Whereas in 2015, Crosby was going round telling everyone ‘don’t vote for Ed Miliband as he secretly wants to get into bed with Nicola Sturgeon (politically)’, Crosby can’t quite pull off the same trick in 2017 – as his campaign relies on Corbyn being universally toxic. Even Sturgeon has said that Corbyn has no chance of becoming Prime Minister, which has just made her appear like an arrogant tinpot dictator worthy of Dr Strangelove. Scottish voters of course have the option of voting for SNP in the hope of another Scottish referendum, when quite frankly the economic case is unsustainable and Scotland has more pressing domestic issues of policy – and getting loads of SNP MPs in Westminster acting as barracking but ubiquitously ineffective MPs, or they can overcome their dislike of Kezia Dugdale and vote Labour despite the toxicity of the New Labour brand. The stranglehold of the SNP over Scottish politics is unlikely to last forever, and you can throw any accusation at Jeremy Corbyn – but the notion that ‘Jeremy Corbyn is more of the same’ is quite frankly ridiculous.
So – for a number of reasons, the Crosby May plan has already gone badly wrong. A major factor in that has clearly been that the months spent rubbishing Jeremy Corbyn has had the unintended effect of lowering expectations concerning Corbyn that anything he does is frankly quite amazing. And the cumulative effect of those MPs automatically getting reselected to defend Labour’s policy offering, i.e. no ‘trigger votes’, means that bitter people like John Woodcock MP cannot say with heavy heart he is being forced to be a MP under a Corbyn manifesto. My advice to him is – if he doesn’t like it, don’t do it.

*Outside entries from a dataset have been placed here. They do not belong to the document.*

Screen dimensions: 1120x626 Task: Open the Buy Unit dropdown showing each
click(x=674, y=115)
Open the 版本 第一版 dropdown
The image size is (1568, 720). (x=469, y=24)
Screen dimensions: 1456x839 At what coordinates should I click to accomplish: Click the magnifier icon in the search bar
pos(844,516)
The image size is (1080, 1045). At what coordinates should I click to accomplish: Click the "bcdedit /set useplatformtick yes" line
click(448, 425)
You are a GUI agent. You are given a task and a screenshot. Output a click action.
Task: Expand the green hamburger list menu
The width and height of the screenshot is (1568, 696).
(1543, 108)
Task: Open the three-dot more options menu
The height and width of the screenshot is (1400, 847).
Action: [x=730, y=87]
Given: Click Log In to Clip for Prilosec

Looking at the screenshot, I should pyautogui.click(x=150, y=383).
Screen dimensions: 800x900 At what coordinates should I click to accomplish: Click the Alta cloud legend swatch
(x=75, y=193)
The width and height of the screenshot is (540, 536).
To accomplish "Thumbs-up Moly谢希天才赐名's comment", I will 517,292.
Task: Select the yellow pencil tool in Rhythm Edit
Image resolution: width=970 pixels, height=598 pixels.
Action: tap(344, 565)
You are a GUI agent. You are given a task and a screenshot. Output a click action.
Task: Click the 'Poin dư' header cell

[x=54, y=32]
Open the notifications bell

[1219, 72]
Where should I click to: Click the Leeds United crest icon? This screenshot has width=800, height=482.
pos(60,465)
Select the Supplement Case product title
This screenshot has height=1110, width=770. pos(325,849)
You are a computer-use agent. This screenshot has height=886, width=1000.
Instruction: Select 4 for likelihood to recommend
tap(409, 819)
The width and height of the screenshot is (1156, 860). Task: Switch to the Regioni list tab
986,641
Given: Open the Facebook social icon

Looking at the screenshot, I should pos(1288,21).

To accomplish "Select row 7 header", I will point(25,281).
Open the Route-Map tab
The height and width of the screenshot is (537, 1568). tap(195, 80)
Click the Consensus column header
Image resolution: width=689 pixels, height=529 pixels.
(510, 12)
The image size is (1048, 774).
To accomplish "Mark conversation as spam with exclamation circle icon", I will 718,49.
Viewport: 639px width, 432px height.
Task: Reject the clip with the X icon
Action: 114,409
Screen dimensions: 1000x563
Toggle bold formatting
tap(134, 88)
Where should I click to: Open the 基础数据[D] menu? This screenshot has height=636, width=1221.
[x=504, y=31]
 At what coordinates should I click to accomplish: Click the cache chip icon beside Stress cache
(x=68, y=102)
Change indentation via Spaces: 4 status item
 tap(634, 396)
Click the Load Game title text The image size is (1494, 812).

Nobody will allow Woodcock to behave to all intents and purposes like a spoilt brat ‘independent’. Woodcock is currently standing on the cliff edge, like several of his colleagues, of warranting disciplinary proceedings if they cannot be loyal to the Labour Party?
My viewpoint is that, even if you hate Corbyn, the next few weeks will be fun. He is coming at this as the ‘underdog’ – but an underdog with loads of experience, who would ‘wipe the floor’ with Theresa May in any TV hustings. May’s team might be able to force people to say ‘no comment’ to the media at her public events, but May is giving every appearance now of cutting and running. She looks and sounds wooden, and her record in being able to keep immigration levels down and not being able to resist a ‘snap election’ speak for themselves. This is May’s election to lose. The only direction for this colossal poll lead, as everyone knows, is down.
“Strong leadership”? My arse.
Theresa May would like you to think her lying to you multiple times is ‘strong leadership’. Don’t be so gullible. pic.twitter.com/qCBZhGYG5Y
— Dr Shibley Rahman ❄️ (@dr_shibley) April 22, 2017
And while everyone has tried to make the Corbyn brand so toxic they have blatantly reared a generation of ‘shy Corbynistas’ who do not want to reach at the sight of May’s repackaged Thatcherite offering on May 8th 2017.